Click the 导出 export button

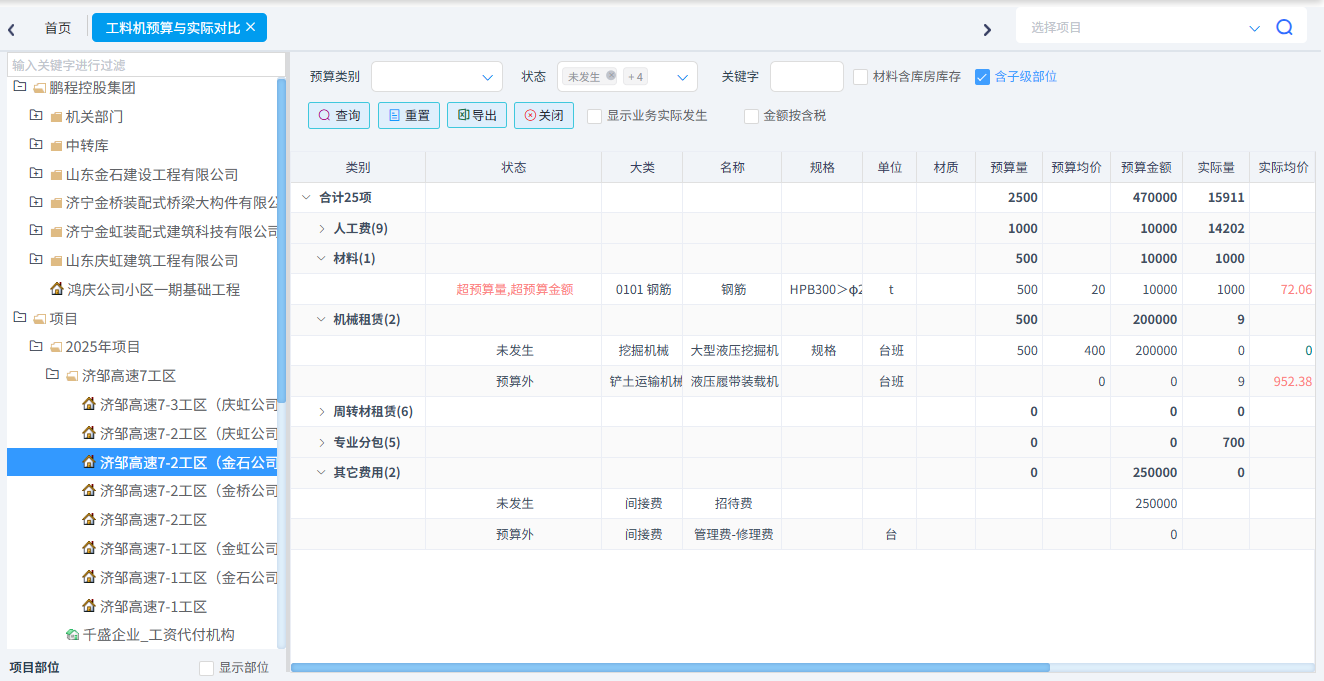(x=477, y=116)
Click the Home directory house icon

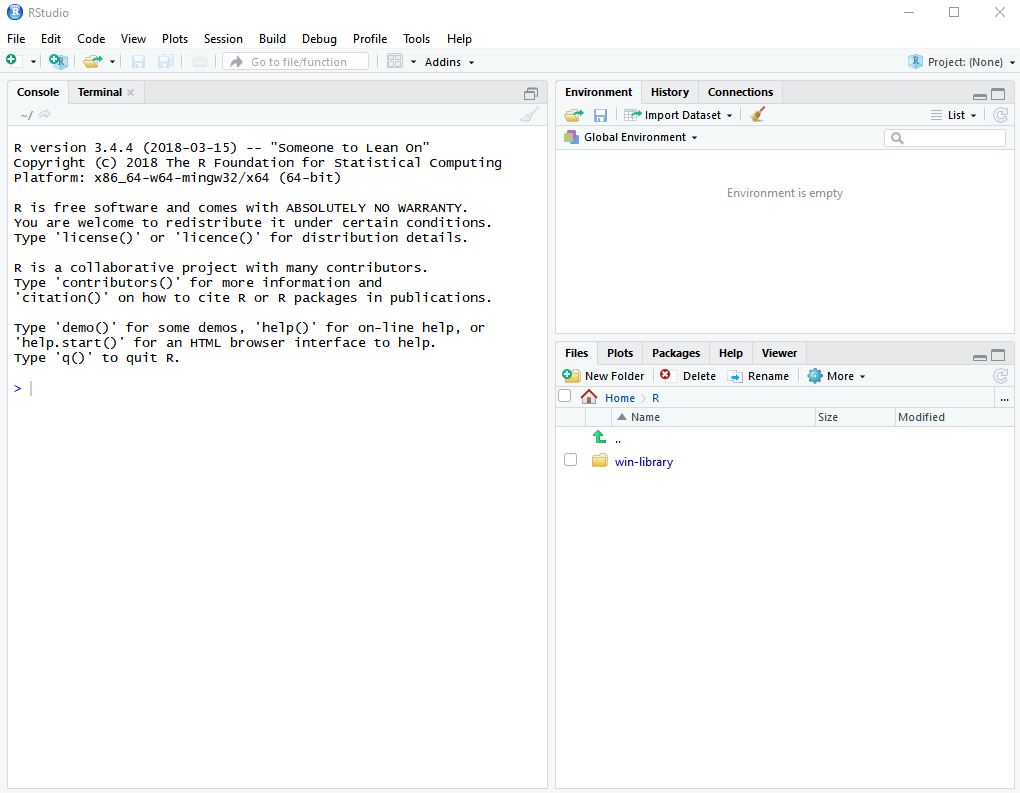point(589,397)
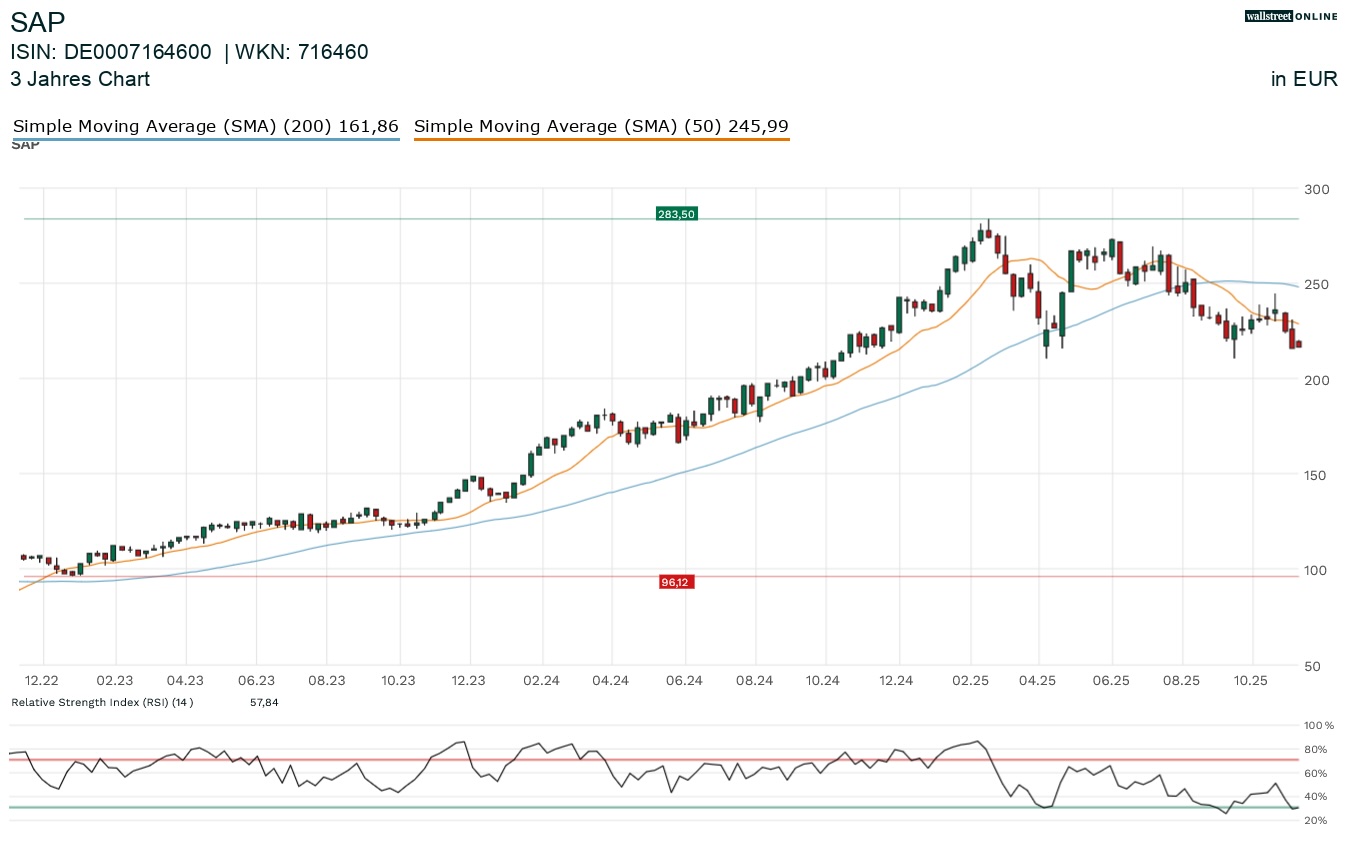Click the 10.25 date on time axis
This screenshot has width=1349, height=848.
coord(1251,680)
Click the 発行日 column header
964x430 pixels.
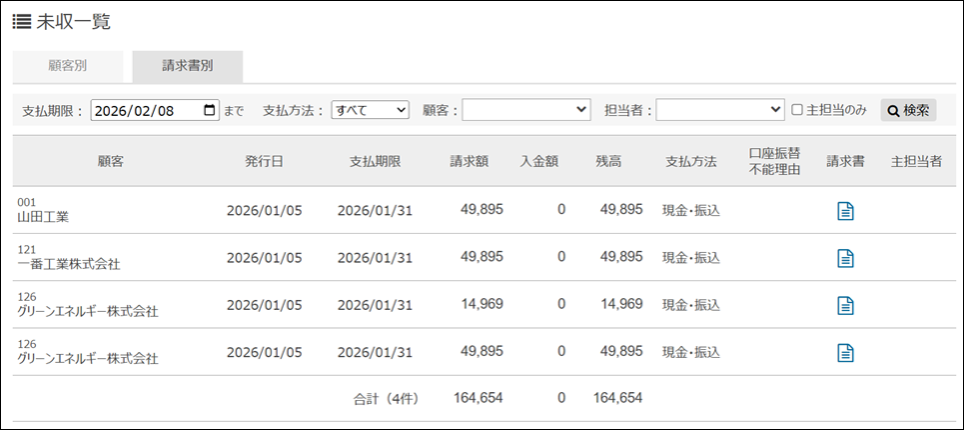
_ _ _ _
Each entry is to be returned precisely as it appears, but the pictures are to be dropped.

• Exercise response:
Click the 导出 export button

(x=477, y=116)
Click the Home directory house icon

point(589,397)
Click the 10.25 date on time axis
This screenshot has width=1349, height=848.
coord(1251,680)
Click the 発行日 column header
964x430 pixels.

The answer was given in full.